STATED EXERCISE -
Please rewrite the records from the line with "Given: Open the Academic sidebar menu item" through the end of the records, putting "drop-down list" in place of "dropdown" and leaving everything else unchanged.
--- Start ---
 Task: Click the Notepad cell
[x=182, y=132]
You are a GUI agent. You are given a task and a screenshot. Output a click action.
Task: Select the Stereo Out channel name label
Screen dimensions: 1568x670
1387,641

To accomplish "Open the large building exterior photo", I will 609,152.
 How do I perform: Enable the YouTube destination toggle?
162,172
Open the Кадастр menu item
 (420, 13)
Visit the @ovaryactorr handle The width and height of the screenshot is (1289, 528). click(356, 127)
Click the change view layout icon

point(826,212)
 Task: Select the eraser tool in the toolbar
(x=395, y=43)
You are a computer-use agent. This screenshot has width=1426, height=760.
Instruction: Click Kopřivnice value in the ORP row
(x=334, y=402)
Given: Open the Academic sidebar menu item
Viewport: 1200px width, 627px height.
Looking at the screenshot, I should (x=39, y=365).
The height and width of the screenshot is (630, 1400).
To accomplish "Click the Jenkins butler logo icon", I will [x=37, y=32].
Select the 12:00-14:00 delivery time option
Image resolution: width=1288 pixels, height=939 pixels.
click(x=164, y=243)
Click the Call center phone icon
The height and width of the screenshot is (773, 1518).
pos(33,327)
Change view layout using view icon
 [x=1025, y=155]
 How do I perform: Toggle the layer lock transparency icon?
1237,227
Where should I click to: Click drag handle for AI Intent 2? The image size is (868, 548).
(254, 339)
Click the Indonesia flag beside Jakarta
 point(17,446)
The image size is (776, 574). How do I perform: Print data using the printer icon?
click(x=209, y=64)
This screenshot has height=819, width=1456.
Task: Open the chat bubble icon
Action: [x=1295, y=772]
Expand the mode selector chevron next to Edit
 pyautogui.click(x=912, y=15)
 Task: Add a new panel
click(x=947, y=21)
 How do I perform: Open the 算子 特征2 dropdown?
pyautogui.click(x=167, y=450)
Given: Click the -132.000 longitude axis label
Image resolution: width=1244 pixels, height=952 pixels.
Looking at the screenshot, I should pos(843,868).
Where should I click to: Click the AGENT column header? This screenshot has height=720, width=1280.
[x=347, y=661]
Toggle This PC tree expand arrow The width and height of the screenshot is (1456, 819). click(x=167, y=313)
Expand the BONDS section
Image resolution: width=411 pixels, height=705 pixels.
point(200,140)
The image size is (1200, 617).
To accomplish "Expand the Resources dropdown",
--- End ---
EXERCISE OUTPUT -
Given: Open the Academic sidebar menu item
Viewport: 1200px width, 627px height.
Looking at the screenshot, I should (x=39, y=365).
The height and width of the screenshot is (630, 1400).
To accomplish "Click the Jenkins butler logo icon", I will [x=37, y=32].
Select the 12:00-14:00 delivery time option
Image resolution: width=1288 pixels, height=939 pixels.
click(x=164, y=243)
Click the Call center phone icon
The height and width of the screenshot is (773, 1518).
pos(33,327)
Change view layout using view icon
 [x=1025, y=155]
 How do I perform: Toggle the layer lock transparency icon?
1237,227
Where should I click to: Click drag handle for AI Intent 2? The image size is (868, 548).
(254, 339)
Click the Indonesia flag beside Jakarta
 point(17,446)
The image size is (776, 574). How do I perform: Print data using the printer icon?
click(x=209, y=64)
This screenshot has height=819, width=1456.
Task: Open the chat bubble icon
Action: [x=1295, y=772]
Expand the mode selector chevron next to Edit
 pyautogui.click(x=912, y=15)
 Task: Add a new panel
click(x=947, y=21)
 How do I perform: Open the 算子 特征2 drop-down list?
pyautogui.click(x=167, y=450)
Given: Click the -132.000 longitude axis label
Image resolution: width=1244 pixels, height=952 pixels.
Looking at the screenshot, I should pos(843,868).
Where should I click to: Click the AGENT column header? This screenshot has height=720, width=1280.
[x=347, y=661]
Toggle This PC tree expand arrow The width and height of the screenshot is (1456, 819). click(x=167, y=313)
Expand the BONDS section
Image resolution: width=411 pixels, height=705 pixels.
point(200,140)
The image size is (1200, 617).
To accomplish "Expand the Resources drop-down list",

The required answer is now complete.